Structure of Toxoplasma gondii coronin, an actin-binding protein that relocalizes to the posterior pole of invasive parasites and contributes to invasion and egress.

Abstract

Coronins are involved in the regulation of actin dynamics in a multifaceted way, participating in cell migration and vesicular trafficking. Apicomplexan parasites, which exhibit an actin-dependent gliding motility that is essential for traversal through tissues, as well as invasion of and egress from host cells, express only a single coronin, whereas higher eukaryotes possess several isoforms. We set out to characterize the 3-D structure, biochemical function, subcellular localization, and genetic ablation of Toxoplasma gondii coronin (TgCOR), to shed light on its biological role.
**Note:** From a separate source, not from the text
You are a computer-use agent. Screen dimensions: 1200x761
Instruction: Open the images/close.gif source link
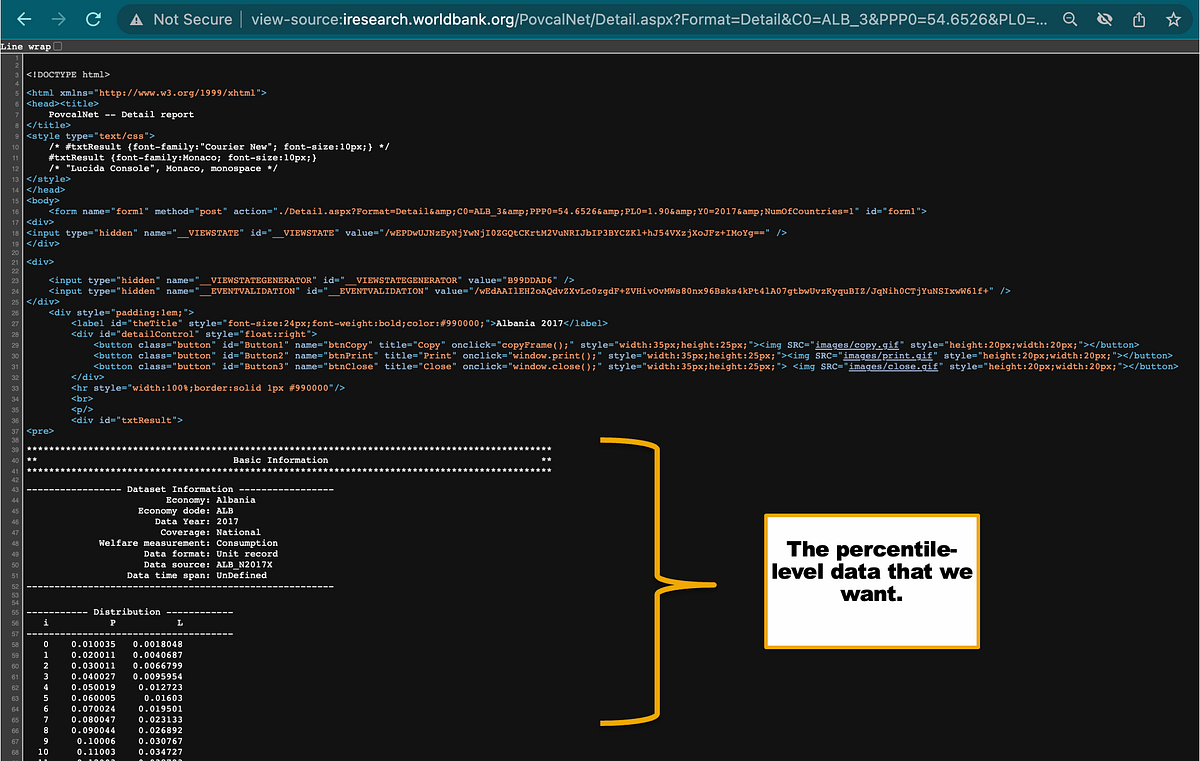pos(893,366)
A combination of X-ray crystallography, small-angle scattering of X-rays, and light scattering revealed the atomic structure of the conserved WD40 domain and the dimeric arrangement of the full-length protein. TgCOR binds to F-actin and increases the rate and extent of actin polymerization. In vivo, TgCOR relocalizes transiently to the posterior pole of motile and invading parasites, independent of actin dynamics, but concomitant to microneme secretory organelle discharge. TgCOR contributes to, but is not essential for, invasion and egress. Taken together, our data point toward a role for TgCOR in stabilizing newly formed, short filaments and F-actin cross-linking, as well as functions linked to endocytosis and recycling of membranes.